CMS and FBI team up for cyber safety 
 

With school back in session, one topic that’s on many class curriculums around the nation is cyber safety. The Charlotte-Mecklenburg Schools Police Department has teamed up with FBI Charlotte to promote the FBI’s new “Safe Online Surfing Internet Challenge” (FBI-SOS) program. The free web-based initiative is designed to help teachers educate students about cyber safety in a fun and informative way.

The program was developed by the FBI with assistance of the National Center for Missing & Exploited Children and included input from teachers across the country. The site features six grade-specific “islands” for students in Grades 3-8 highlighting various aspects of cyber security through games, videos, and other interactive features.
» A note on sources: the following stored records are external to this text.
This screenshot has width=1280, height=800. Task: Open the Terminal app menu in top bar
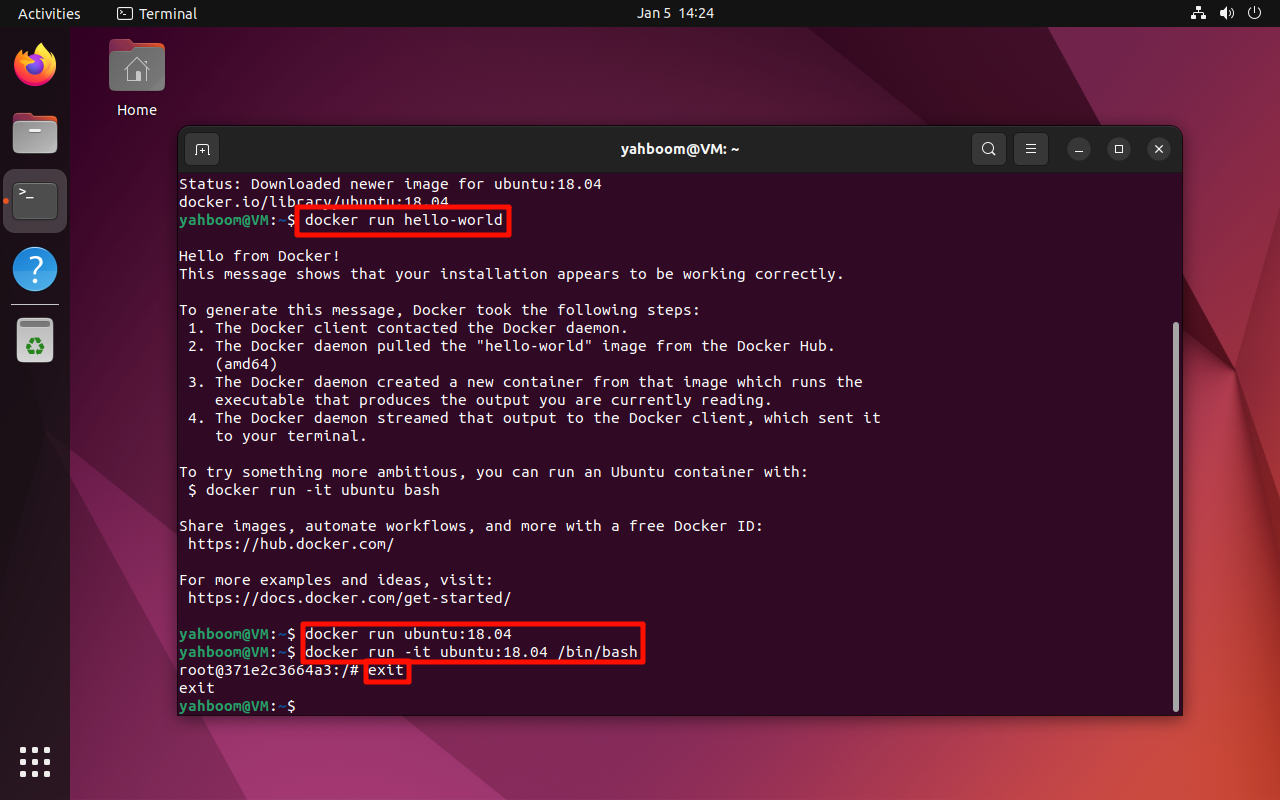157,13
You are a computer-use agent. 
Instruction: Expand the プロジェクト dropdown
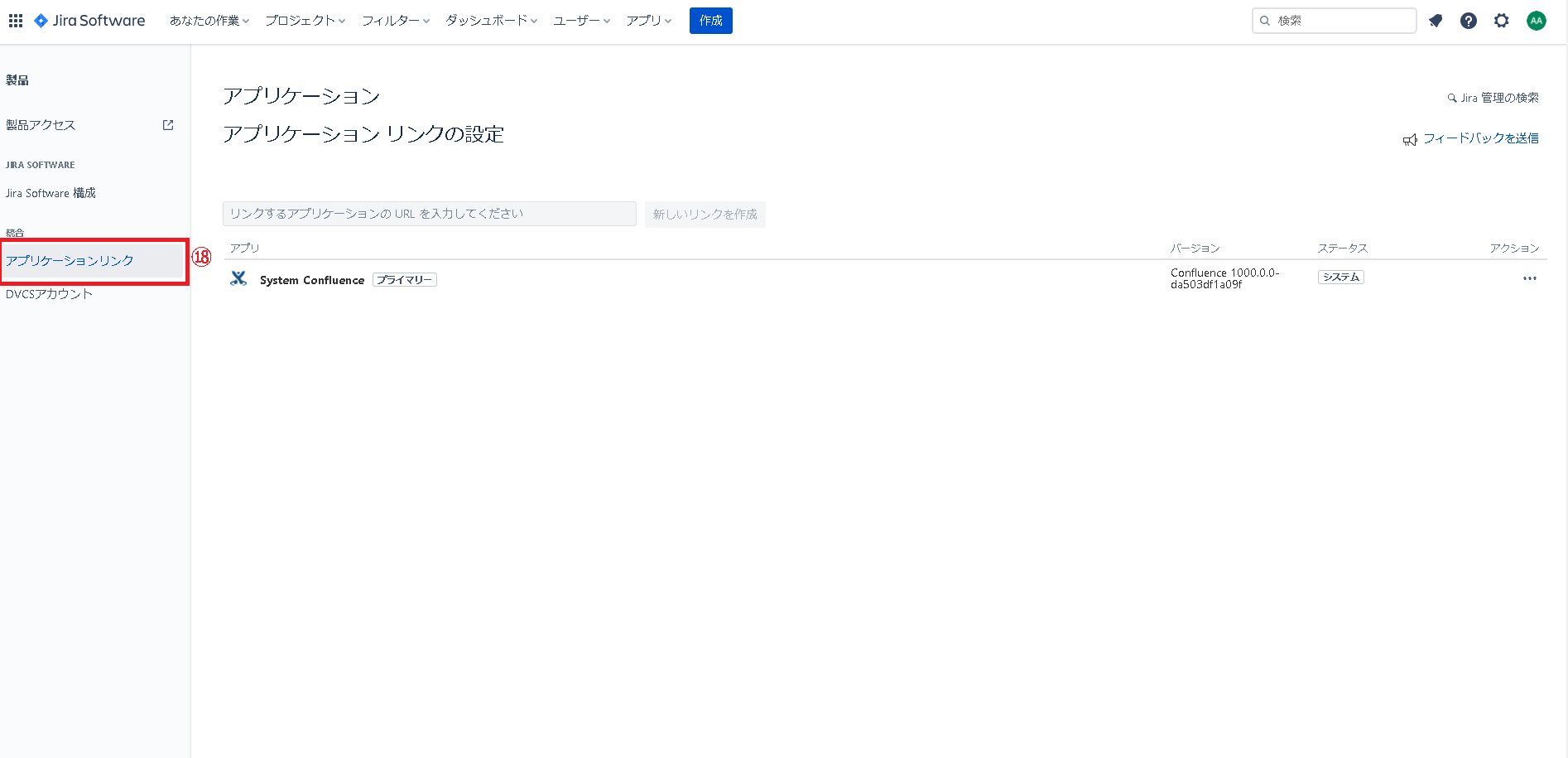[x=305, y=21]
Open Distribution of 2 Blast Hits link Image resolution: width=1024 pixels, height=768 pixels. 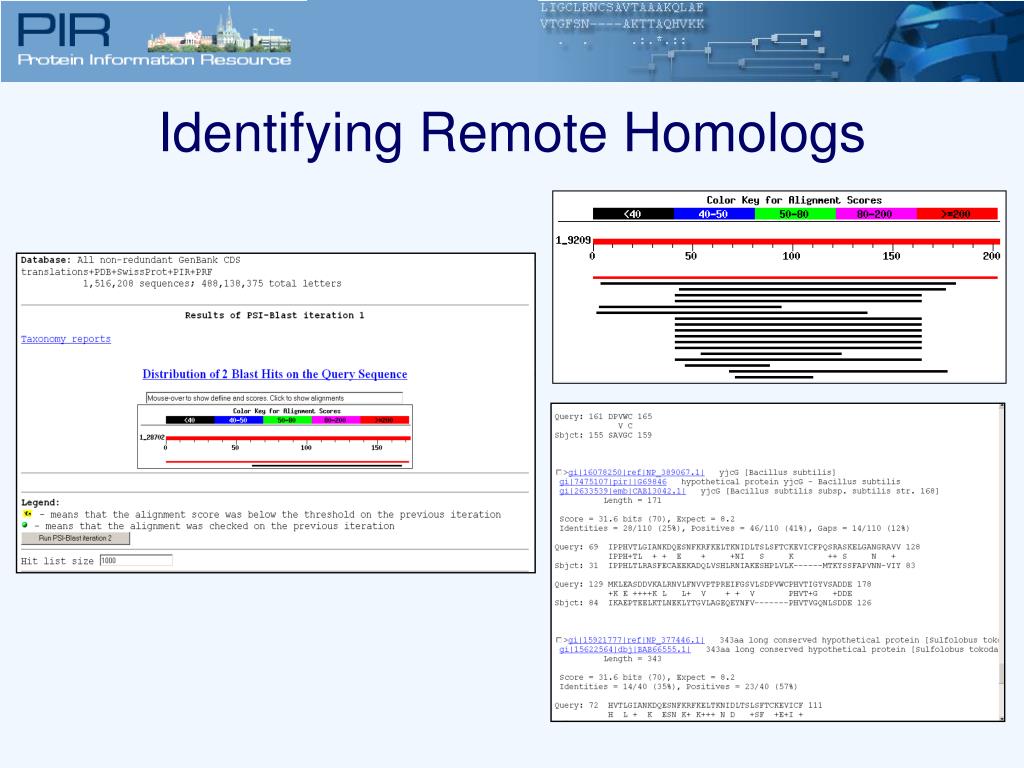click(x=275, y=374)
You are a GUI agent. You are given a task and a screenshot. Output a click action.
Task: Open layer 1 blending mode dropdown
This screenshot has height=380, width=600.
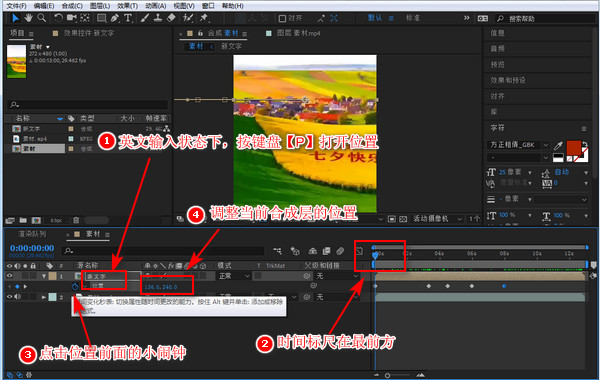click(x=234, y=276)
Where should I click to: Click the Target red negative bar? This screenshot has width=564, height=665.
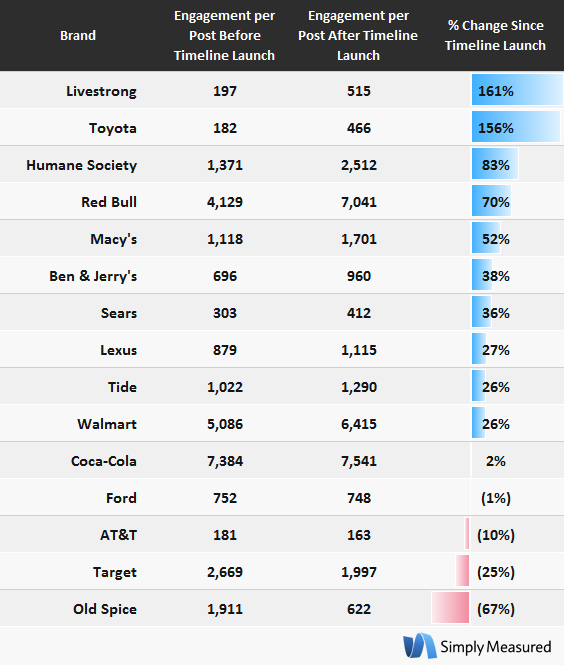(463, 571)
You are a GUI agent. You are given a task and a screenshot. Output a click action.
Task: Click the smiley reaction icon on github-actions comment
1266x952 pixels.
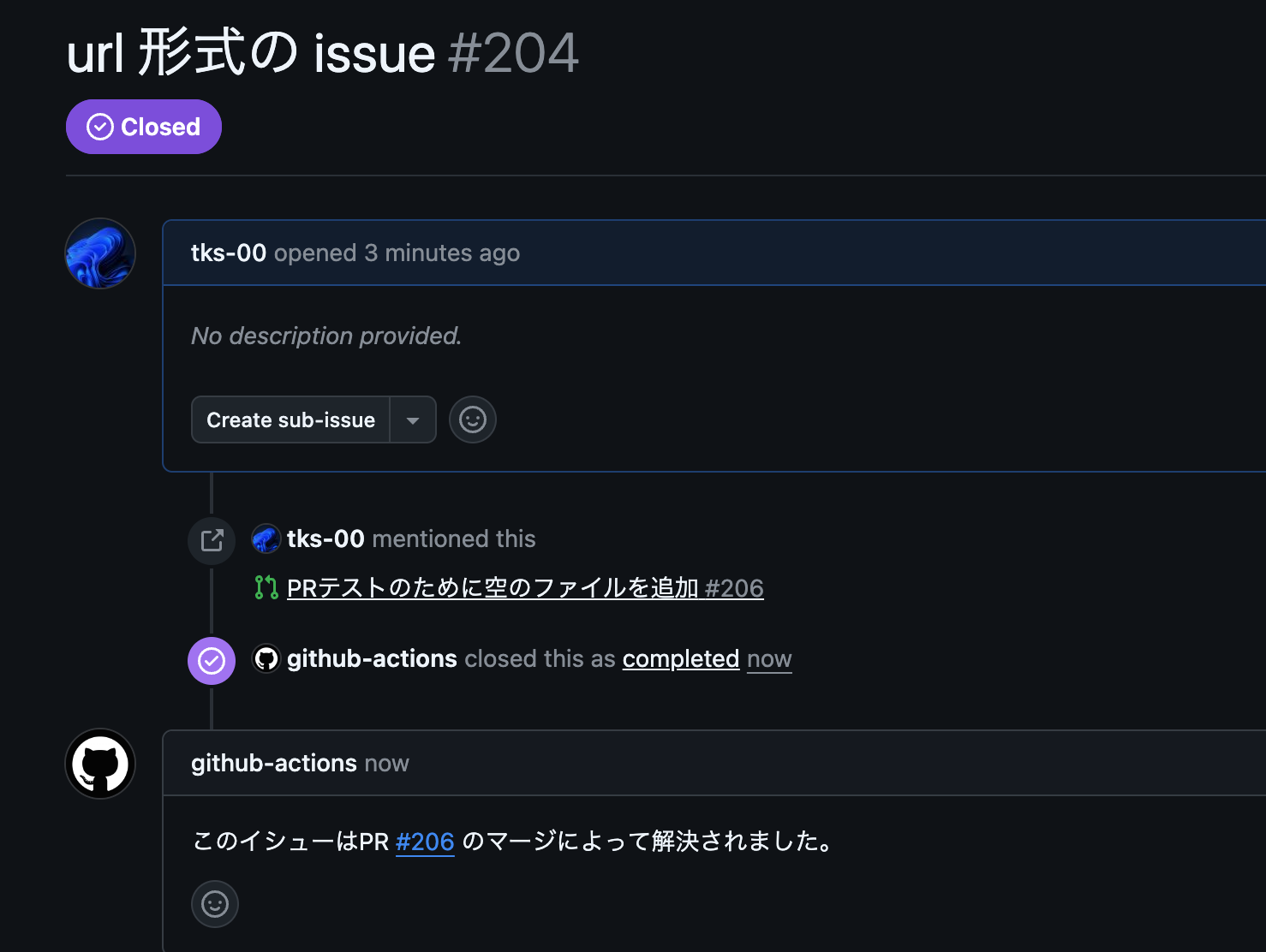(x=214, y=904)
“It is important for students to create good online habits early,” said CMS Police Detective Kenny Lynch. “We want to educate them and show them how to protect their name, reputation and what they do online.”

After entering the FBI-SOS website, students “travel” to their grade-specific island, which includes either seven or eight learning portals to visit. These areas address topics such as the protection of personal information, password strength, cell phone safety, social networking, and online gaming safety. The videos also include real-life stories of kids who have faced cyber bullies and online predators.

The FBI released the pilot program in mid-October. Bradley Middle School was the only CMS school participating during the first semester. J.M. Alexander, Ranson and Druid Hills middle schools are scheduled to participate in the program later in the school year.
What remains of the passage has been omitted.